Is an AGI breakthrough the cause of the OpenAI drama?

By Mark Sullivan

The speculation began almost immediately after Friday’s sudden dismissal of OpenAI CEO Sam Altman. The OpenAI board gave little reason for firing Altman, other than to say he had been less than honest with board members. But honest about what, exactly?

One popular theory on X posits that there’s an unseen factor hanging in the background, animating the players in this ongoing drama: the possibility that OpenAI researchers have progressed further than anyone knew toward artificial general intelligence (AGI)—that is, AI capable of carrying out a wide variety of tasks better than humans can perform them. Developing AGI, after all, is OpenAI’s main goal, as per its mission statement.

Reports over the weekend quoted unnamed sources saying the board believed Altman was hurrying to market with new AI products without giving the company’s safety teams enough time to install guardrails. It’s possible. There is a school of thought within OpenAI that it’s better to get new research out into the real world in the form of products (like ChatGPT) in order to gain an understanding of their benefits and risks. Altman is said to have been eager to capitalize on the success of ChatGPT, to launch new products using the momentum of the chatbot phenom.

But that still seems like something that could be worked out between a CEO and a board—unless the products in question involve AGI. It’s plausible that safety considerations around an AGI product that’s coming sooner or later could have influenced the action of the board.

Researchers may be closer to AGI than many people think. AI agents are just now becoming “autonomous” and gaining reasoning and task-execution mechanisms. A recent research paper from Google DeepMInd, which offers a framework for tracking research companies’ progress toward AGI, says current systems are considered “competent AI,” meaning that they’re better at a narrow set of tasks than 50% of humans. That’s just one step away from “competent AGI,” in which the AI is better than most humans at most tasks. 

But how will we know if or when OpenAI has reached its AGI goal? That’s the tough part, especially when the definition of AGI is somewhat flexible, as Google Brain cofounder Andrew Ng told Fast Company last month. Ng, now CEO and founder of Landing AI, says some people are tempted to adjust their definition of AGI to make it easier to meet in a technical sense.

OpenAI has done exactly that. Chief scientist Ilya Sutskever has said that meeting the bar for AGI requires a system that can be taught to do anything a human can be taught to do. But OpenAI has used a less-demanding definition in the past—defining AGI as systems that surpass human capabilities in a majority of economically valuable tasks. That’s the definition that appears on the “Structure” page of the OpenAI website today. It also makes clear that it is the OpenAI board that will define what AGI is and is not.

 

Then there’s the problem of transparency. Developer Sophia Huang points out that the release of GPT-2 was the last time OpenAI was open and transparent about its latest model—enough so that developers could read the research paper and then recreate the model. But that was four years ago, February 2019.

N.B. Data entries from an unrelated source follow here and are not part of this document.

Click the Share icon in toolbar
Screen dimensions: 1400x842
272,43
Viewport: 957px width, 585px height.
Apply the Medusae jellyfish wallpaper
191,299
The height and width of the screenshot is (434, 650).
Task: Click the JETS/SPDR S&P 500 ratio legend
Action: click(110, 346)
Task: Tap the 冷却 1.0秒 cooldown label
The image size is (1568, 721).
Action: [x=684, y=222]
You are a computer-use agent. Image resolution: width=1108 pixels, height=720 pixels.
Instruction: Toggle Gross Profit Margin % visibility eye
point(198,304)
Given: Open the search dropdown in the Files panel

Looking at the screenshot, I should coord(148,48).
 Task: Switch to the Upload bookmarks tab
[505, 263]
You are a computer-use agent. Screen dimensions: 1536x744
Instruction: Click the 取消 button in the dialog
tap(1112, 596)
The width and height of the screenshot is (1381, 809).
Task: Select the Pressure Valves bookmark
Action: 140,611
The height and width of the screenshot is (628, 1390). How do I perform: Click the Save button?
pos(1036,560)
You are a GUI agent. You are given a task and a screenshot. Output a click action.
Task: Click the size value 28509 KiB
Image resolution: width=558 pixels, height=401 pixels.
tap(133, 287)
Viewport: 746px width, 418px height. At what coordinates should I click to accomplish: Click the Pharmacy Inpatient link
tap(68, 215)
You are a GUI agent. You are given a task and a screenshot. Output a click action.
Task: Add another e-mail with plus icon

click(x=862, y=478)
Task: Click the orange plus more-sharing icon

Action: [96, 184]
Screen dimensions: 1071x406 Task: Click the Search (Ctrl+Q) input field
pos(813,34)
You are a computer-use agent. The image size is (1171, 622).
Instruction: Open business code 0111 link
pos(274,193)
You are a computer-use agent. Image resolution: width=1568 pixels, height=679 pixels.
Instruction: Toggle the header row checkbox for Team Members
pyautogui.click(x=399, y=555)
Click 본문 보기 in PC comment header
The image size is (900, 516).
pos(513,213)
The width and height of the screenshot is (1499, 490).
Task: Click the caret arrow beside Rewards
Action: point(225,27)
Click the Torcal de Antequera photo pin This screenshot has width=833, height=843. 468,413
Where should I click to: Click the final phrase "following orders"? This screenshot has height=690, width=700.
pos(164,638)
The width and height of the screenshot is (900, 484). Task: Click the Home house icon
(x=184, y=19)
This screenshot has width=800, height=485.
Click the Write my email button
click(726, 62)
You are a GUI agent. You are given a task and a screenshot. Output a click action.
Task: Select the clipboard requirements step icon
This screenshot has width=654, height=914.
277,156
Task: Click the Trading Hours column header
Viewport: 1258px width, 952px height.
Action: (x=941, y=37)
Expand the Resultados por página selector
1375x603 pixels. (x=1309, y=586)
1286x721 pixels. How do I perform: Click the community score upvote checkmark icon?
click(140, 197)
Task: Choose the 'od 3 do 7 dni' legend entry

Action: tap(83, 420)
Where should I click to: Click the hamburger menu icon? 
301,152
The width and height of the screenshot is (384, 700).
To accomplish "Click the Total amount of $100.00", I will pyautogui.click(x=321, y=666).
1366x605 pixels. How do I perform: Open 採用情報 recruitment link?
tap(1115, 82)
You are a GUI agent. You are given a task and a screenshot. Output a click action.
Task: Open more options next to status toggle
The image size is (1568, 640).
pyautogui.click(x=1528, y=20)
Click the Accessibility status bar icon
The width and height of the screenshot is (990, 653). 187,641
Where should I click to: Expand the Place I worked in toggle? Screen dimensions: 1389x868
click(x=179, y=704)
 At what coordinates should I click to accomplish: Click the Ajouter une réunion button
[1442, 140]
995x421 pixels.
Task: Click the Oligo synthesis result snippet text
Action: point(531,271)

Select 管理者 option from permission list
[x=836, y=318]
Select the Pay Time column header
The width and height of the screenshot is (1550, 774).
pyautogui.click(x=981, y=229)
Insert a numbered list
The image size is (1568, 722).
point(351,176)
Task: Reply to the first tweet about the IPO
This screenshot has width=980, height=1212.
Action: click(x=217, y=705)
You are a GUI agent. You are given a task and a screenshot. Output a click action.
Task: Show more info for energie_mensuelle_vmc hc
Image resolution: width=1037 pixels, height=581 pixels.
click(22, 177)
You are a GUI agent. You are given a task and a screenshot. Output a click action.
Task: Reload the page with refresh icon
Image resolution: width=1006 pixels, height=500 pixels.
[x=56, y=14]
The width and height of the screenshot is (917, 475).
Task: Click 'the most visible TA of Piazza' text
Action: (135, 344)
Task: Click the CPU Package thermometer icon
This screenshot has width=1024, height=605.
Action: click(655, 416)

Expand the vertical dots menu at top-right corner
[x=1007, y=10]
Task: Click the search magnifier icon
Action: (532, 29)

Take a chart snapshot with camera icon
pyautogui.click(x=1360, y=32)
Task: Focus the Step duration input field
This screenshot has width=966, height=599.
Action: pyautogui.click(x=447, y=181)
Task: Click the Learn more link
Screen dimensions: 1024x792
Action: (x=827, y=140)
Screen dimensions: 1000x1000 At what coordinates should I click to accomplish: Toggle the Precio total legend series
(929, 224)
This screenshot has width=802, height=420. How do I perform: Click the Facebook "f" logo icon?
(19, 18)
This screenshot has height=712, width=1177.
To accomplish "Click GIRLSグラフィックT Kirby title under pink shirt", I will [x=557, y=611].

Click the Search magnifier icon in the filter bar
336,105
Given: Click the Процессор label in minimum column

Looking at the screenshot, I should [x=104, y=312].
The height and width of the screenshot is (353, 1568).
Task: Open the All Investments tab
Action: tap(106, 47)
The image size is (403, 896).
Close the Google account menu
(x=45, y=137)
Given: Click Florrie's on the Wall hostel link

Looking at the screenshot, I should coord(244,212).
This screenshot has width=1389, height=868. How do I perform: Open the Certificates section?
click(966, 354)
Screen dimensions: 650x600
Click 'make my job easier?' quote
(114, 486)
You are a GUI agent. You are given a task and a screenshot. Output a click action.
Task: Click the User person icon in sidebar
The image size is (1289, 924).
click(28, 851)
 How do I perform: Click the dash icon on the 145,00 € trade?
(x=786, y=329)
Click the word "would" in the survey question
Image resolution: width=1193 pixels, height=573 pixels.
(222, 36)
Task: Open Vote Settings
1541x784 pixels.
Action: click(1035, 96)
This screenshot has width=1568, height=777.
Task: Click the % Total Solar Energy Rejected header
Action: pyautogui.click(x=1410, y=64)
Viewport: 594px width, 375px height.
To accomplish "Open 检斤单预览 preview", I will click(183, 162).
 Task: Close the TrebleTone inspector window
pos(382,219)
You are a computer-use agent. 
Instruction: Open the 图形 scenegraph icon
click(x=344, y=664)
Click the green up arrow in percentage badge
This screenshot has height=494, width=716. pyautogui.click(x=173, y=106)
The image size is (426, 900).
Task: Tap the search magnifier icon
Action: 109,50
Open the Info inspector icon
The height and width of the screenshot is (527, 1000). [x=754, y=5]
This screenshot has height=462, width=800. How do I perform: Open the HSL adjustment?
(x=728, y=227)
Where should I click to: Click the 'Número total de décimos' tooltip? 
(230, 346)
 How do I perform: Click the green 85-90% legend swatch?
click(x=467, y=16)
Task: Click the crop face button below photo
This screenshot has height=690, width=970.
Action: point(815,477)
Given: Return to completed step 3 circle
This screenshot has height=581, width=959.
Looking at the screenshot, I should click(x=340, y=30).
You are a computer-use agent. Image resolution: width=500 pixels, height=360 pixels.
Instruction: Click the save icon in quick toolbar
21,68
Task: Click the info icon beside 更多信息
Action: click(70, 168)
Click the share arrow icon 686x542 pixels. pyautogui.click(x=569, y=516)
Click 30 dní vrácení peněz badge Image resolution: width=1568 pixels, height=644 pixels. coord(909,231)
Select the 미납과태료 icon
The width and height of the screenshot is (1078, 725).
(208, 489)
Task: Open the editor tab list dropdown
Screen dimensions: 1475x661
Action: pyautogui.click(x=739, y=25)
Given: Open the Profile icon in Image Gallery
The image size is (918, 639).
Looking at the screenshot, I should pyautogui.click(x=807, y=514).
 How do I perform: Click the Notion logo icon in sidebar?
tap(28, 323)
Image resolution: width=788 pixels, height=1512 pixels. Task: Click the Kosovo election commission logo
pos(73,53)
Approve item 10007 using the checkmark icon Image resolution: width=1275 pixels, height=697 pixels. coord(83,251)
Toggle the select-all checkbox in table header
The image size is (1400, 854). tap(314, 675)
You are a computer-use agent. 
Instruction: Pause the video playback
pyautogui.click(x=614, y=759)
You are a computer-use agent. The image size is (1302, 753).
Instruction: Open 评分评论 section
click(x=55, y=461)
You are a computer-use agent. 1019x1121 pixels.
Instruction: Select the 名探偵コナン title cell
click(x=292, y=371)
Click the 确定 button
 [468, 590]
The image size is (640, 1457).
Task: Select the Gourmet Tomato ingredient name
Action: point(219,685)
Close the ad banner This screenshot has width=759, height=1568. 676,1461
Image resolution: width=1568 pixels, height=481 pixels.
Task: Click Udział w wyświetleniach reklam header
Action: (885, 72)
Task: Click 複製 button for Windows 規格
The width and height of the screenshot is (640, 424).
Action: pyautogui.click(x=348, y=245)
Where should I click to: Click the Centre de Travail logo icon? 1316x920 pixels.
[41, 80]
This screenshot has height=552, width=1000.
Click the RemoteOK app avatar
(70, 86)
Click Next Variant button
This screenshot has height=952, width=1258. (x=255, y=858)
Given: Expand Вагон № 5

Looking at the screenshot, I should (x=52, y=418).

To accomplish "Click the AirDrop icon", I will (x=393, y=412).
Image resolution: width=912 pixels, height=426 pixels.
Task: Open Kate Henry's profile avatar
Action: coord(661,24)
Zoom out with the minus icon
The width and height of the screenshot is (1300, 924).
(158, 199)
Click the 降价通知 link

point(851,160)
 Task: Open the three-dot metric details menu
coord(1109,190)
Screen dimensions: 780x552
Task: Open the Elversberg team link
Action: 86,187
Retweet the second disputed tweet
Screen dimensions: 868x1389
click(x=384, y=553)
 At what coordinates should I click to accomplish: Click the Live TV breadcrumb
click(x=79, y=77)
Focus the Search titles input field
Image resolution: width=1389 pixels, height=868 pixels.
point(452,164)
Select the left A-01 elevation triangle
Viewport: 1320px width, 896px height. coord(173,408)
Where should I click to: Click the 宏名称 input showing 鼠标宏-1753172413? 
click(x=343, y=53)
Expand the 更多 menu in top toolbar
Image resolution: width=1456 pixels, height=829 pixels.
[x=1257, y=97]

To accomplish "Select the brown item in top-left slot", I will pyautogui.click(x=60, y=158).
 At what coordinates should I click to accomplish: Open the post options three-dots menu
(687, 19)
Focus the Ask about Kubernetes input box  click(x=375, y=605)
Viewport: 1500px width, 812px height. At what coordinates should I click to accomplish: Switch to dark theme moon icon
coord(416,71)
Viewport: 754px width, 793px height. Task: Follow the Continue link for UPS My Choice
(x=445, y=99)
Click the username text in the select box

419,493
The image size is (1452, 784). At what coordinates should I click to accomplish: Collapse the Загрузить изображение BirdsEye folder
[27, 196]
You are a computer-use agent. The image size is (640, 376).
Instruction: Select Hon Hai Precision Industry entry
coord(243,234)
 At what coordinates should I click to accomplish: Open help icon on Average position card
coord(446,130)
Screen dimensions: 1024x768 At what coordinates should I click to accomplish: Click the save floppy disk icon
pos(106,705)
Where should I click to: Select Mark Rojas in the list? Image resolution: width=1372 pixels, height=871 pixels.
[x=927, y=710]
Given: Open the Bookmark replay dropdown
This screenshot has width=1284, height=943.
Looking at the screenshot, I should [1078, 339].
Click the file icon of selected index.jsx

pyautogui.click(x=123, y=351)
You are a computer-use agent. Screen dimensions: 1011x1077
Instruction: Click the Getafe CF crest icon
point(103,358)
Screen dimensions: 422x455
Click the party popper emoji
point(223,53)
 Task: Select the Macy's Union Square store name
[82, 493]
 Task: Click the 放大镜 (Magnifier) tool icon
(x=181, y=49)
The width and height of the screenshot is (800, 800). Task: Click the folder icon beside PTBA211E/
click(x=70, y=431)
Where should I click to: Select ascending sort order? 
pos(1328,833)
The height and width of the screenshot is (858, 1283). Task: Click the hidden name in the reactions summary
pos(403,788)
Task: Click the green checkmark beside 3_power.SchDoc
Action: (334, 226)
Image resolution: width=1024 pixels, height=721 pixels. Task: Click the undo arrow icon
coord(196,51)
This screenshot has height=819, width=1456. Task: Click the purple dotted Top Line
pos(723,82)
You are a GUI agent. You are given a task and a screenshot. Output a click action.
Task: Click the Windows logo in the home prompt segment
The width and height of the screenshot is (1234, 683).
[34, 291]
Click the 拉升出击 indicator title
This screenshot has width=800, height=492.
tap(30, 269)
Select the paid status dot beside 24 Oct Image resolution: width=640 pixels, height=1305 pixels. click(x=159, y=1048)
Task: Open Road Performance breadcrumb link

That was the same year that Altman led the creation of a for-profit (aka, “capped profit”) organization within OpenAI’s structure. In a general sense, for-profit AI companies have a better chance of attracting investment money if they don’t give away their IP on Github. Since 2019, OpenAI has grown more competitive, and more secretive about the details of its models.

If an OpenAI system has achieved AGI, or if its researchers can see a path to it, the implications are too big to be handled by one company. Most would agree that understanding and mitigating the risks of AGI is an effort that should involve governments, researchers, academia, and others around the world.

If and when AGI arrives and spreads, there’s a high likelihood that AI systems will begin eliminating jobs. If the Industrial Revolution is any guide, while AI will surely create some new jobs, it’ll likely eliminate many, many more. This means massive labor displacement and social upheaval. There’s also a real risk that the benefits of the new technology will be distributed unevenly—that it will further concentrate power in the hands of the wealthy and powerful. 

Nobody knows exactly why Altman was ousted from OpenAI. He and ex-board chairman Greg Brockman are said to be headed to new gigs at Microsoft (the clear winner in the whole situation). Meanwhile, the majority of OpenAI’s 700 employees are now threatening to quit if the existing board members don’t resign, with Altman and Brockman reinstated. This is the most dramatic news cycle we’ve seen around a tech company in years, maybe ever. AGI safety might be at the center of it.